The data profiling process generates statistical and intermediate data that is required by other data analytic processes. The intermediate data is consumed by downstream processes such as data flow and foreign key detection.

The intermediate data generated for each column of data includes:

  • Roaring Bitset

    A bitmap of the hash values for all entries in the column.

  • HyperLogLog (HLL)

    Provides an estimate of the cardinality of the data, with a roughly ~2% margin of error.

  • Data Pattern Analysis

    Performs a rudimentary data pattern analysis using dimensional reduction, tracking the most frequently occurring patterns.

  • Data Quality Pre-Analysis

    Using the Data Pattern Analysis results, Data Catalog performs a statistical estimation of the data quality is performed. This is summarized as an overall percentage as well as a heat map for each data pattern. Additionally, Data Catalog makes RegEx recommendations for the most probable matches.

  • Statistics

    Data Catalog gathers the following statistics when examining all the data:

    • Minimum and Maximum values (for numeric columns)
    • Widest and Narrowest (non-null) string widths
    • Null count
    • Total row count
  • Data Sampling

    Data Catalog takes a controlled sampling of the data so that the samples are consistently chosen across different columns.

Data identification

The data identification process uses dictionaries and data pattern analysis to automatically classify data, applying tags defined in dictionary and pattern configuration files. In addition to the dictionaries and patterns included with Data Catalog, you can create your own dictionaries and pattern analysis configuration files to better suit your organization's needs.

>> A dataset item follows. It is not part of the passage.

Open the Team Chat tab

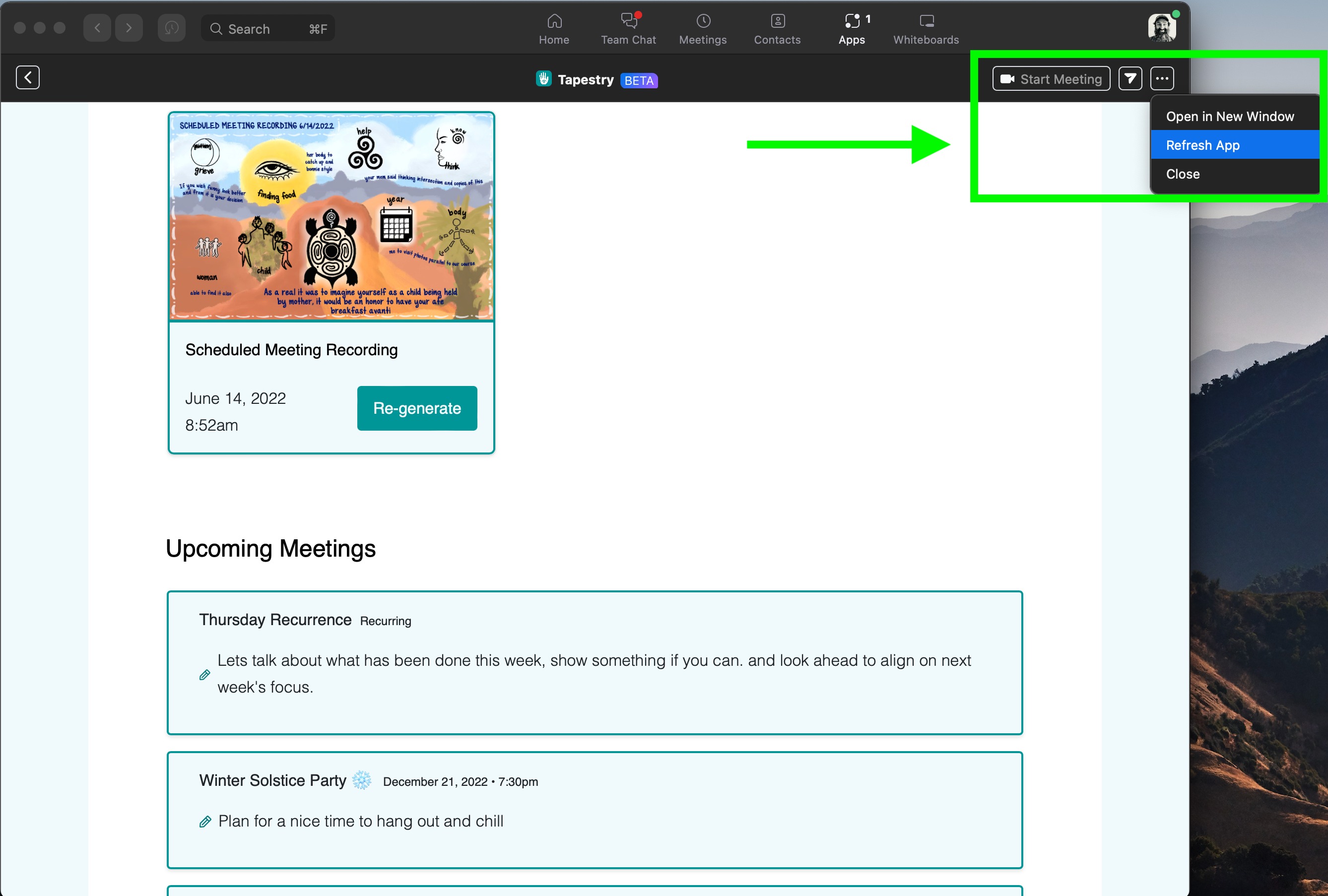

You can use the data patterns to help identify (or to disqualify) data of a certain type.

Data pattern analysis

Fundamental to data quality analysis is either the use of a regular expression to check data, or to statistically analyze the data itself to find patterns and outlier patterns (which could indicate bad data).

The data identification process generates roughly the top 20 most common patterns which capture the characteristics of the data. You can then use these patterns, along with their statistical frequency and supplementary information, to generate regular expression (RegEx) recommendations for your data. You can tune the RegEx to meet your specific needs. Or you can select the valid patterns, so that subsequent data quality checks will identify any data entries that are outside the accepted patterns.

After running data identification, you can use the Galaxy View feature to visualize the data tagging, identify the data flow, locate your data, and view the sensitivity and security of that data.